Prince Philip Medal winners
| Year | Name | Topics |
|---|---|---|
| 2024 | Arogyaswami Paulraj | For pioneering the invention of Multiple-Input, Multiple-Output (MIMO) technology, the foundation for all current and future broadband wireless communications. |
| 2022 | Asad Madni | For his work behind Hubble Space Telescope control system and passenger safety technology.
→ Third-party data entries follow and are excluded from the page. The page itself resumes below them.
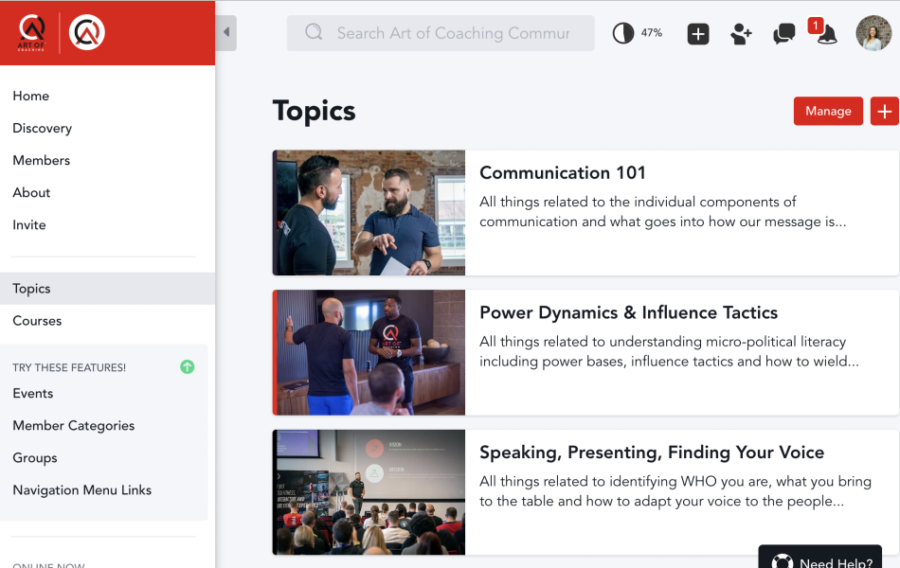Open Power Dynamics & Influence Tactics topic
Image resolution: width=900 pixels, height=568 pixels.
pos(628,312)
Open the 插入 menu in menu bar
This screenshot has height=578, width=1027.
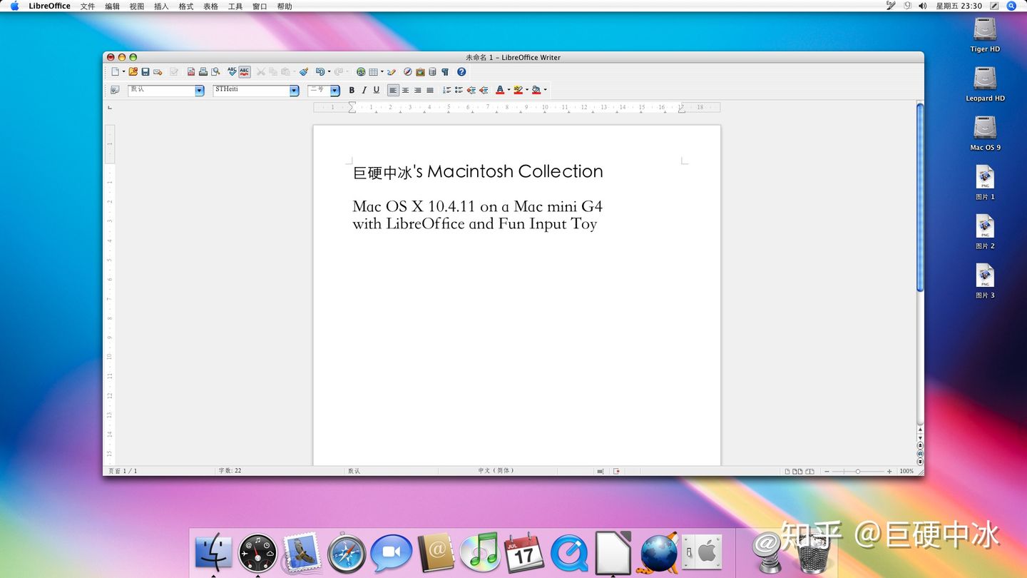click(161, 6)
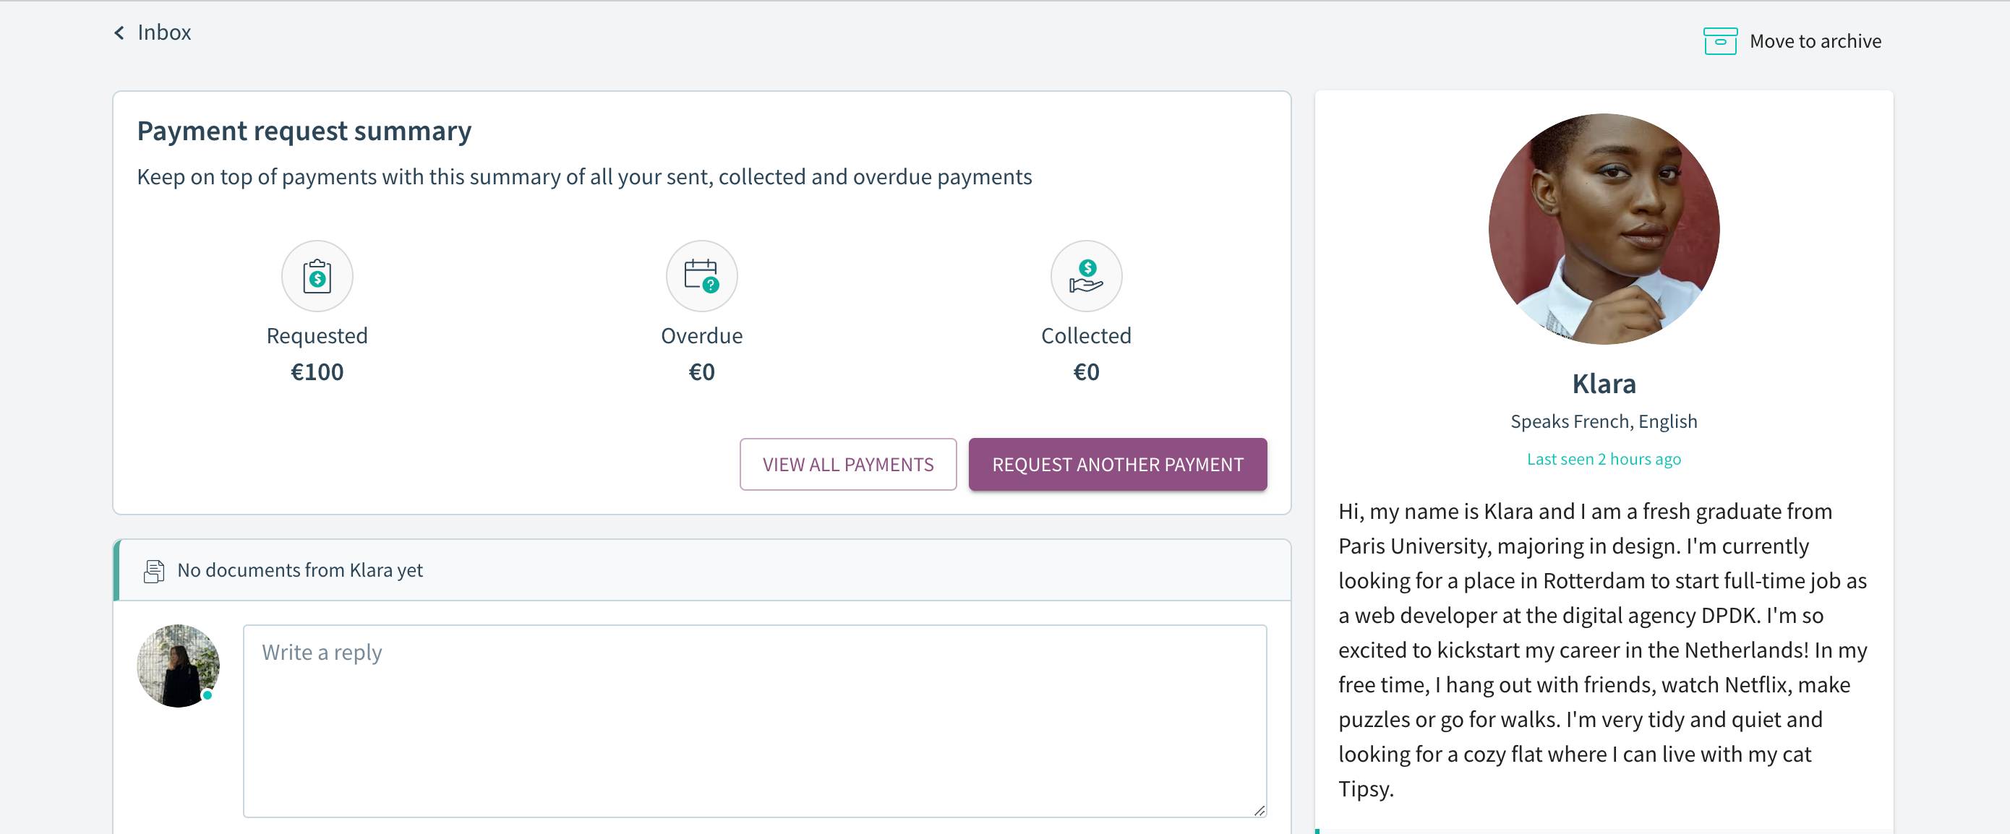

His decades’ long career developing and commercialising intelligent sensors and systems across the aerospace, manufacturing and transportation industries. |
| 2021 | Gladys West | Whose mathematical modelling paved the way for the engineering innovation of GPS (the first woman to be awarded the medal). |
| 2020 | Bob Stuart | Exceptional contribution to audio engineering in the music and film industries. |
| 2018 | Lucien Bronicki | Awarded for his outstanding work in developing new technologies to harness the earth's geothermal power. |
| 2016 | Jonathan Ingram | Awarded "for his work developing the system that heralded the revolution in Building Information Modelling (BIM)." BIM is changing the way buildings and infrastructure are designed, constructed and managed all over the world. |
| 2014 | Ching-Chuen Chan | Awarded for his role in the development of electric vehicles as we know them today. |
| 2012 | Naeem Hussain | Awarded for his groundbreaking work on some of the world's most iconic bridges. |
| 2010 | John Davidson | Davidson has made major contributions to chemical engineering on a global scale, most notably in the area of research in multi-phase flow in fluidisation and bubble flow |
| 2008 | Ron Dennis | Recognising him for his leadership and entrepreneurial skills, for his contributions to the discipline of engineering, for contributions to the public perception of engineering, and for inspiring future young engineers |
| 2007 | medal not awarded |  |
| 2006 | Olgierd Zienkiewicz | In recognition of outstanding contributions spanning the wide field of mechanics and engineering" |
| 2005 | James Dooge, FREng | Recognising "him as an outstanding figure in the field of hydrology" |
| 2004 | William Bonfield | In recognition for outstanding achievements in developing, commercialising, and expanding clinical use of "artificial bone" material and for his having helped to "define the field of biomaterials" |
| 2003 | David Rhodes [Wikidata] | "In recognition for his outstanding research expertise in communications technology which he developed into a highly successful world-wide company" |
| 2002 | medal not awarded |  |
| 2001 | Philip Ruffles | "In recognition of his exceptional contribution to engineering with Rolls-Royce, the aeroengine industry and the UK" |
| 2000 | Alec Broers | "In recognition of his achievements both as a pioneer in the world of miniature electronic circuits on silicon chips and also in building the university's links with industry so that Cambridge is now a major economic force" |
| 1999 | John Browne | "In recognition of his exceptional contribution to engineering in a distinguished career of over 30 years with BP, acknowledging both his early technological successes and latterly his outstanding management skills, culminating in the creation of Britain's biggest company through BP's £30.3 billion merger with Amoco" |
| 1998 | medal not awarded |  |
| 1997 | John Argyris and Ray W. Clough | "In recognition of their outstanding contribution to engineering design through the formulation and development of the finite element method of analysis" |
| 1996 | Charles Kao | In recognition of "his pioneering work which led to the invention of optical fibre and for his leadership in its engineering and commercial realisation; and for his distinguished contribution to higher education in Hong Kong" |
| 1995 | medal not awarded |  |
| 1994 | medal not awarded |  |
| 1993 | medal not awarded |  |
| 1992 | Denis Rooke | In recognition of "his inspired engineering leadership in the modernisation of the gas industry, the exploration, transportation and use of liquid natural gas and the conversion of the United Kingdom to its use" |
| 1991 | Frank Whittle | "In recognition of his vision, determination and engineering genius in developing the jet engine which had led to the transformation of air travel within his lifetime" |

==Others==
Another different medal also known as the Prince Philip medal is the City and Guilds Institute of London Gold Medal, awarded by the City & Guilds.